[The problem]
Write the next part of the movie review below, continuing after its final paragraph.

[Page]
FSR’s Weekly Report Card for 11.26.08

FSR's Weekly Report Card


Studio: 20th Century Fox

Rated: PG-13 for some violence, a scene of sensuality, and brief strong language.

Starring: Hugh Jackman, Nicole Kidman, David Wenham, Bryan Brown, Jack Thompson, David Gulpilil, David Ngoombujarra, and Brandon Walters

Directed by: Baz Luhrmann

What it’s about: A lot of things… A cattle drive across Australia. A romance between a cattle drover and a proper lady. A story about the Stolen Generation down under. The film follows Lady Sarah Ashley (Nicole Kidman), who travels to Australia at the dawn of World War II to run a cattle ranch after her husband is killed. When she fires her ranch manager after discovering he’s been rustling cattle to her competition, she joins with the rugged freelancer Drover (Hugh Jackman) to driver her cattle to a big sale in Darwin. Meanwhile, she’s trying to save a young child of mixed white/Aboriginal blood from being sent to a mission. Finally, everyone faces the devastating bombing of Darwin when the Japanese reach the Australian coast.

What I liked: There were parts of this film that were breathtakingly awesome and visually stunning. The landscape of the Australian outback was beautiful, and the cinematography was top-notch. Luhrmann never fails to offer an interesting look to his films, whether historical or contemporary.

The cast was pretty good. Nicole Kidman was a bit stiff, but she smoothed out when her character was allowed to loosen up a bit. Hugh Jackman was perfect for the role as the rugged scoundrel helping her out. I imagine that Russell Crowe could have pulled it off as well, but this version of the character just seemed tailor-made for Jackman. And anyone who agrees with People Magazine that Jackman is the sexiest man alive will swoon over his shirtless muscles, which ripple in the golden light of a camp fire. (Did that make me sound gay?)

As far as historical epics go, this kept my attention better than most. It’s not as cohesive as Titanic, which is the gold standard of this genre and the film all others seem to emulate, but it’s still the only thing out there like it right now.

[Dataset entries]
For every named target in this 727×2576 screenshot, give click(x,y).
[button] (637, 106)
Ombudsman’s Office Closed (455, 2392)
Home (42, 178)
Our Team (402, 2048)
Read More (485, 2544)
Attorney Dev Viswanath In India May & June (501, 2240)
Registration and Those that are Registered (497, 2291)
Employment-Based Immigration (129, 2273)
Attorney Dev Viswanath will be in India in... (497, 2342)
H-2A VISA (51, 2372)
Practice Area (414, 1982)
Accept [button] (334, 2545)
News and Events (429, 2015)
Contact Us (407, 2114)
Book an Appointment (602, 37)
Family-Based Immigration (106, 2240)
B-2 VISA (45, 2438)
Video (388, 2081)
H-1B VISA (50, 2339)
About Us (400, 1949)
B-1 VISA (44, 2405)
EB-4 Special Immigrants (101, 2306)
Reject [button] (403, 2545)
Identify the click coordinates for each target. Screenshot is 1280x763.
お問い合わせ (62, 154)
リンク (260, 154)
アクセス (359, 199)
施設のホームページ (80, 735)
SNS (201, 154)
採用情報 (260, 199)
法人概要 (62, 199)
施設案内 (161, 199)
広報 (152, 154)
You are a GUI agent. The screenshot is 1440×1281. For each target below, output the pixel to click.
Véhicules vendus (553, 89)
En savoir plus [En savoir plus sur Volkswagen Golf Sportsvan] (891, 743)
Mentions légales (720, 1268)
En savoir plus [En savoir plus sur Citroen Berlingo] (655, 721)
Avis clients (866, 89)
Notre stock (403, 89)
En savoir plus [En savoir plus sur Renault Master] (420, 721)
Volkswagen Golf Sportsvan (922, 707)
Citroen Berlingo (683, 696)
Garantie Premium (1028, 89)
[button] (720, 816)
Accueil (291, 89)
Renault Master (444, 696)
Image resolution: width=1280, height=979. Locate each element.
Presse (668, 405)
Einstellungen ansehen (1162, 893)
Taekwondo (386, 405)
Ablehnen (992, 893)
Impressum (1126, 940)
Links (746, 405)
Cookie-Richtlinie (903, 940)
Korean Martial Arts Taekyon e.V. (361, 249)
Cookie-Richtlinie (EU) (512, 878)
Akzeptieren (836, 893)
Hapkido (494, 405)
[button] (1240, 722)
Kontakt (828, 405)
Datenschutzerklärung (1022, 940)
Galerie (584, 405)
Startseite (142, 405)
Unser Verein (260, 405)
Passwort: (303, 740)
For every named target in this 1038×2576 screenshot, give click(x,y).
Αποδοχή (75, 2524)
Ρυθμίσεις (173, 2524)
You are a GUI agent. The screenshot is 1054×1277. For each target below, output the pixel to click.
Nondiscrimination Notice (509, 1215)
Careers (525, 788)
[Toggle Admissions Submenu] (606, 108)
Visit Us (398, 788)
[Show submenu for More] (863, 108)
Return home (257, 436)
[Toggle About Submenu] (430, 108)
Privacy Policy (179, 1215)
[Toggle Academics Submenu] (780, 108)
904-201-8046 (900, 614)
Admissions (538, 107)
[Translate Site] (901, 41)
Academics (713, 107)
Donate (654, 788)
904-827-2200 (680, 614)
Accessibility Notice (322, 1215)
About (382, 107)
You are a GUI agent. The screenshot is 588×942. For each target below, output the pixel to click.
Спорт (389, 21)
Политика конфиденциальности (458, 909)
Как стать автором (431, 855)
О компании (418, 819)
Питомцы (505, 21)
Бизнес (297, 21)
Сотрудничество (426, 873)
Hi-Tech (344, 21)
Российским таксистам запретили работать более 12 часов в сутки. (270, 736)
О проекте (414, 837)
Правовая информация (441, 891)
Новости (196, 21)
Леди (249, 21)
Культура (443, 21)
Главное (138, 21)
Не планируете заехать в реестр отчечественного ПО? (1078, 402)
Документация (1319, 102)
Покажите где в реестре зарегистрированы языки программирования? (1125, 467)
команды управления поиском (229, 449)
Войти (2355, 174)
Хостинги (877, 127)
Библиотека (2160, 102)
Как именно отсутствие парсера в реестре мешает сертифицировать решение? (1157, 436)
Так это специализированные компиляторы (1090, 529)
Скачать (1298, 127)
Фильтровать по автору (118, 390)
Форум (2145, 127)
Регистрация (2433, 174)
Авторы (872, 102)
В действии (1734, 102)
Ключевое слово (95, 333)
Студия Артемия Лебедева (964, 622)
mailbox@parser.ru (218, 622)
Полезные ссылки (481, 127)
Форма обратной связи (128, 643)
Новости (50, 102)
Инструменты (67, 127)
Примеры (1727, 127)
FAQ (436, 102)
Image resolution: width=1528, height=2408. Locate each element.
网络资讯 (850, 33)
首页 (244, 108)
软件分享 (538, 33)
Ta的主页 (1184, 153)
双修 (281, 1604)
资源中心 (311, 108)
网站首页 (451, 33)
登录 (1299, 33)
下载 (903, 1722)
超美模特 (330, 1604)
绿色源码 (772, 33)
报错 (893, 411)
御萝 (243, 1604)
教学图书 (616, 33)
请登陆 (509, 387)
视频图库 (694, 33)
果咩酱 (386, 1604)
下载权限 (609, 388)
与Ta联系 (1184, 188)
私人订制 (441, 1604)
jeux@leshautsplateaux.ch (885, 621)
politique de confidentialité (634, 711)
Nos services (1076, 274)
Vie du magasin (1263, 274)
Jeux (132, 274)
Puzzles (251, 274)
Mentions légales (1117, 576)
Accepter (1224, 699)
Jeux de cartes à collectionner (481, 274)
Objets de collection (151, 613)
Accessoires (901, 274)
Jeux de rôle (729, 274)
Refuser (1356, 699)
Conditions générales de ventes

[Result of this task]
What I didn’t: As gorgeous as the cinematography was in this movie, there were moments where it broke down… and broke down hard. Some scenes had a very false feel to it, but that was deliberate to give it that historical and epic look. Still, other moments had such awful green screen work that they couldn’t have possibly been meant to look so bad.

Many rumors were circulating about this film, including talks about Luhrmann changing the ending to appease audiences and frantically editing the movie only days before it was screened for critics. Whether true or not, it feels like this movie had these post-production problems.

There’s a serious loss of focus at times as the movie tries to figure out what it’s saying. Sure, it’s a love story, but there’s a lot of focus on the young Aboriginal boy they’re trying to save. And in the end, the World War II half seems like a separate film that was tacked on when the director discovered he probably wouldn’t be able to make a sequel.

Who is gonna like this movie: Epic movie fanatics, romance junkies, cinematographers and anyone who gets moist at the sight of Huge Jackman with his shirt off.

Grade: B


Studio: New Line Cinema

Rated: PG-13 for some sexual humor and language.

Starring the Voices of: Vince Vaughn, Reese Witherspoon, Robert Duvall, Sissy Spacek, Jon Voight, Jon Favreau, Mary Steenburgen, Dwight Yoakam, Tim McGraw, and Kristin Chenoweth

Directed by: Seth Gordon

What it’s about: Brad (Vince Vaughn) and Kate (Reese Witherspoon) are the perfect modern couple. They live together, never want to get married and don’t want children. Each year, they avoid their families during the holidays by taking a trip. However, when their flight is canceled, they’re forced to spend Christmas at home visiting all four of their extended families.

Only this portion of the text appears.